Walsh v. Moore

244 Ill. App. 458 | Ill. App. Ct. | 1927

Mr. Justice Higbee

delivered the opinion of the court.

Bertha Walsh, appellant, sued E. E. Moore and Lulu E. Moore, appellees, in the city court of East St. Louis to recover damages for injuries sustained by her while riding in an automobile owned by appellees and driven by Lulu E. Moore. The first count of the declaration charges that while appellant was riding in said automobile “as a guest of the said defendants, the said defendant, Lulu E. Moore, negligently, improperly and carelessly operated, managed and drove said automobile” so as to cause it to collide with a tree. The second count also charged that the brakes of the automobile were in a defective condition, and that this fact was known to appellees. Appellees filed the general issue and appellee E. E. Moore also filed a special plea in which he stated that at the time in question the automobile was under the sole management and control of appellee Lulu E. Moore and that she was not acting as his agent, servant or employee.

A verdict was returned in favor of appellees and from the judgment entered against appellant this ap-. peal has been perfected. No evidence was offered on the trial by appellees. From the record it appears that for several years prior to the time the injuries complained of by appellant were received, appellees had roomed and boarded with appellant in the city of East St. Louis. On May 30, 1925, appellant and her son went with Mrs. Moore to Hillsboro and brought back a Mr. Richardson and his wife, who spent the remainder of the day and that night visiting appellees at the home of appellant. On May 31, appellee E. E. Moore asked appellant if she would go with Mrs. Moore to take the Richardsons back to their home at Hillsboro. Mrs. Moore also testified that she invited appellant to accompany her. On the way back, just after they had passed through Greenville, and while travelling on a gravel road the car swerved from the road. Mrs. Moore who was driving was unable to stop or control it and there was a head-on collision with a tree. Appellant was thrown out of the back seat where she was riding and received certain injuries. Mrs. Moore, who was called as a witness by appellant, testified that at the time they were going down a hill and that her foot brake did not work; that she had known for several days her foot brake was out of repair; that she could have stopped the car by using the emergency brake and that she should have done so.
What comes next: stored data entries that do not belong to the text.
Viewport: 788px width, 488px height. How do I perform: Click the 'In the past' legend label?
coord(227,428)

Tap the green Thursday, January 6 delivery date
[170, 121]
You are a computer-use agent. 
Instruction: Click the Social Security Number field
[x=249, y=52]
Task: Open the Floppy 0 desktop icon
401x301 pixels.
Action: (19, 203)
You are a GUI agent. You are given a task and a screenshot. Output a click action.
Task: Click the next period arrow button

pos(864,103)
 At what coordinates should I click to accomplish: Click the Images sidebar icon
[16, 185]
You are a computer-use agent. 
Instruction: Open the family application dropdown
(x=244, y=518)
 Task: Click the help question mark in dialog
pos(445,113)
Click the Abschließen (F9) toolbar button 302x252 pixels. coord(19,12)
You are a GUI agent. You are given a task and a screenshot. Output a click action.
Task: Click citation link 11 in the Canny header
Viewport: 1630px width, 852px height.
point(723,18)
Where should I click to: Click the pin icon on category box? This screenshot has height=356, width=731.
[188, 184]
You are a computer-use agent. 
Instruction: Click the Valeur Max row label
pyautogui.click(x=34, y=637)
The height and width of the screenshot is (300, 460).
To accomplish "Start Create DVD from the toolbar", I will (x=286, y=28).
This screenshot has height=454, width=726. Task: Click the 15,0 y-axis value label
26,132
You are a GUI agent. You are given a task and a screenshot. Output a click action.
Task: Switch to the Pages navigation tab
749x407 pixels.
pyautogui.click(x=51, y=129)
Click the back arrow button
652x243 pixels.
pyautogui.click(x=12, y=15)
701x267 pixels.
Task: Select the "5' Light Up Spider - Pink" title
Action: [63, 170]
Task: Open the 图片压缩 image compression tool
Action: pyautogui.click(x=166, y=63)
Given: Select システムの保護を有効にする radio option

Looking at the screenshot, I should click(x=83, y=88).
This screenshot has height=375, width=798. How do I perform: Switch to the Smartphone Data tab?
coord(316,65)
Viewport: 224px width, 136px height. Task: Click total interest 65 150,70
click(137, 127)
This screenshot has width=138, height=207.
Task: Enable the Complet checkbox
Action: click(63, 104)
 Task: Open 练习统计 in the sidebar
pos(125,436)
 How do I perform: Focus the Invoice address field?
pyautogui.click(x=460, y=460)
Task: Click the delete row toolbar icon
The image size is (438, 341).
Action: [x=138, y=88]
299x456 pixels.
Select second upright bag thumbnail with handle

The argument of appellant is devoted almost wholly to presenting alleged errors on the part of the trial court in giving instructions in behalf of appellees. The first instruction given in behalf of appellees reads as follows: “The Court instructs the jury that even though you may believe from the evidence that the plaintiff was an invited guest of the defendant, and that she was engaged with the defendant at the time in the machine of the defendant in a common enterprise or purpose, yet, even under such circumstances the plaintiff would not be excused from the exercise of ordinary care to avoid injury to herself.” There was no charge in the declaration that appellant and appellees were engaged in a common enterprise nor was there any proof that this was so. From this instruction the jury might well understand that the rule of law as to the diligence required of appellees would be the same whether appellant was in the automobile as a guest of appellees or whether appellant arid appellee Lulu E. Moore were engaged in a common enterprise or purpose. The rule of law as to the diligence required by the driver of an automobile in regard to a person riding as an invited guest and in regard to one riding with another upon a common or joint enterprise or purpose is entirely different as is also the rule of due care and caution required of one riding as an invited guest and one riding as a participant in a joint enterprise with the driver. (Barnett v. Levy, 213 Ill. App. 129.) The instruction was misleading and should not have been given.

Instruction 3 given in behalf of appellant is as follows: “The Court instructs the jury that under the circumstances in this case, under the law it was as much the duty of the plaintiff, if she had the opportunity to do so, as it was the duty of the defendant to learn of danger and to avoid it if practicable, and if you believe from the evidence in this case that the plaintiff, by using her faculties with ordinary and reasonable care in looking out for danger and in determining whether or not the automobile was defective, could have avoided injury to herself upon the occasion in question, and if you further believe from the evidence that plaintiff did not use such faculties with ordinary and reasonable care in looking out for danger, then the plaintiff cannot r'ecover in this case and your verdict should be one finding the defendant not guilty.” We do not understand that it is as much the duty of an invited guest riding with the owner and driver of an automobile to learn of danger and to avoid it as it is of the driver. The evidence in this case shows that appellant was riding on the rear seat and was having nothing to do with the driving of the automobile. The Appellate Court of the first district in the case of Christensen.v. Johnston, 207 Ill. App. 209, quoted with approval the following language from Clarke v. Connecticut Co., 83 Conn. 219.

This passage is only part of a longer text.